EXERCISE INPUT:

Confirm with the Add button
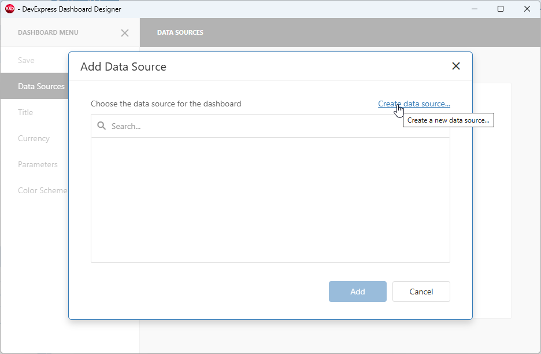This screenshot has width=541, height=354. 357,292
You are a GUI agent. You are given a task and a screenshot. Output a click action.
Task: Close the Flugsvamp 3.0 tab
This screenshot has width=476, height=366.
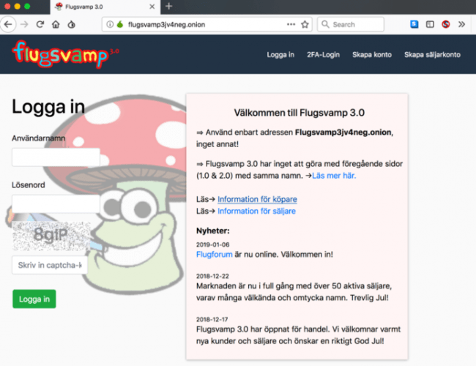(x=152, y=7)
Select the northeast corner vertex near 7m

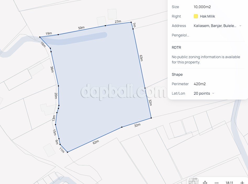(131, 22)
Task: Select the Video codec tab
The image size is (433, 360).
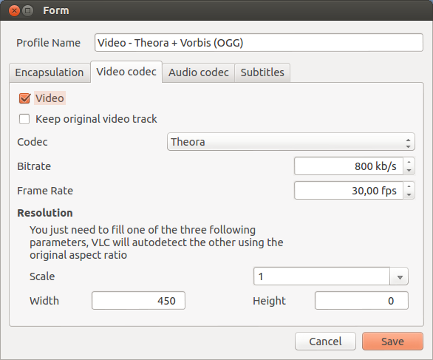Action: (x=126, y=72)
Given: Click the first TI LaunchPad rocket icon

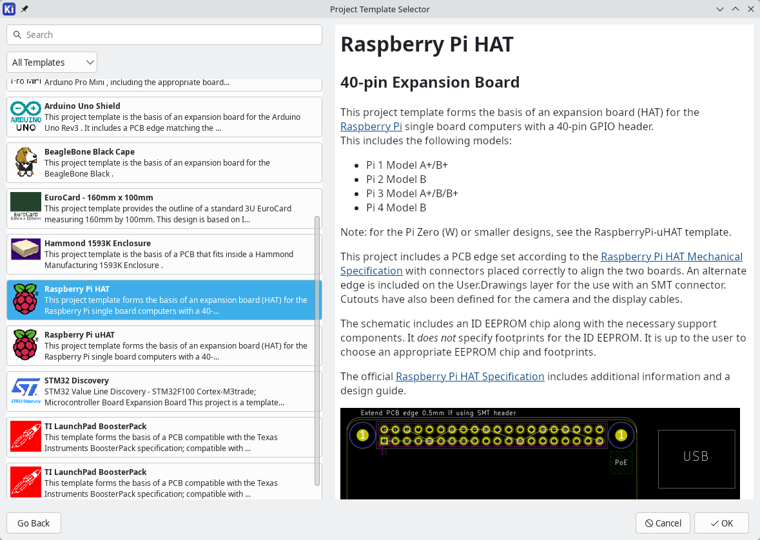Looking at the screenshot, I should 26,437.
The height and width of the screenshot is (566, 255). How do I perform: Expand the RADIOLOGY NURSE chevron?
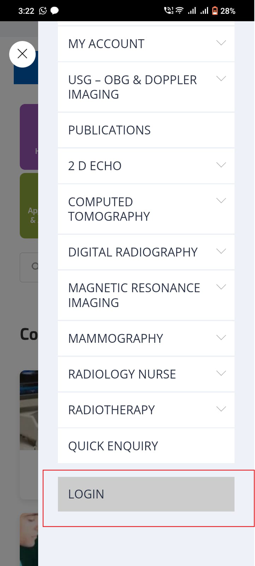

WHAT TO PRODUCE:
You are asked to reproduce each line above exactly, but to exclude the pictures.

SOLUTION TO THIS EXERCISE:
Confirm with the Add button
This screenshot has width=541, height=354. 357,292
You are a GUI agent. You are given a task and a screenshot. Output a click action.
Task: Close the Flugsvamp 3.0 tab
This screenshot has width=476, height=366.
(x=152, y=7)
Select the northeast corner vertex near 7m

(131, 22)
Task: Select the Video codec tab
The image size is (433, 360).
Action: (x=126, y=72)
Given: Click the first TI LaunchPad rocket icon

Looking at the screenshot, I should 26,437.
The height and width of the screenshot is (566, 255). How do I perform: Expand the RADIOLOGY NURSE chevron?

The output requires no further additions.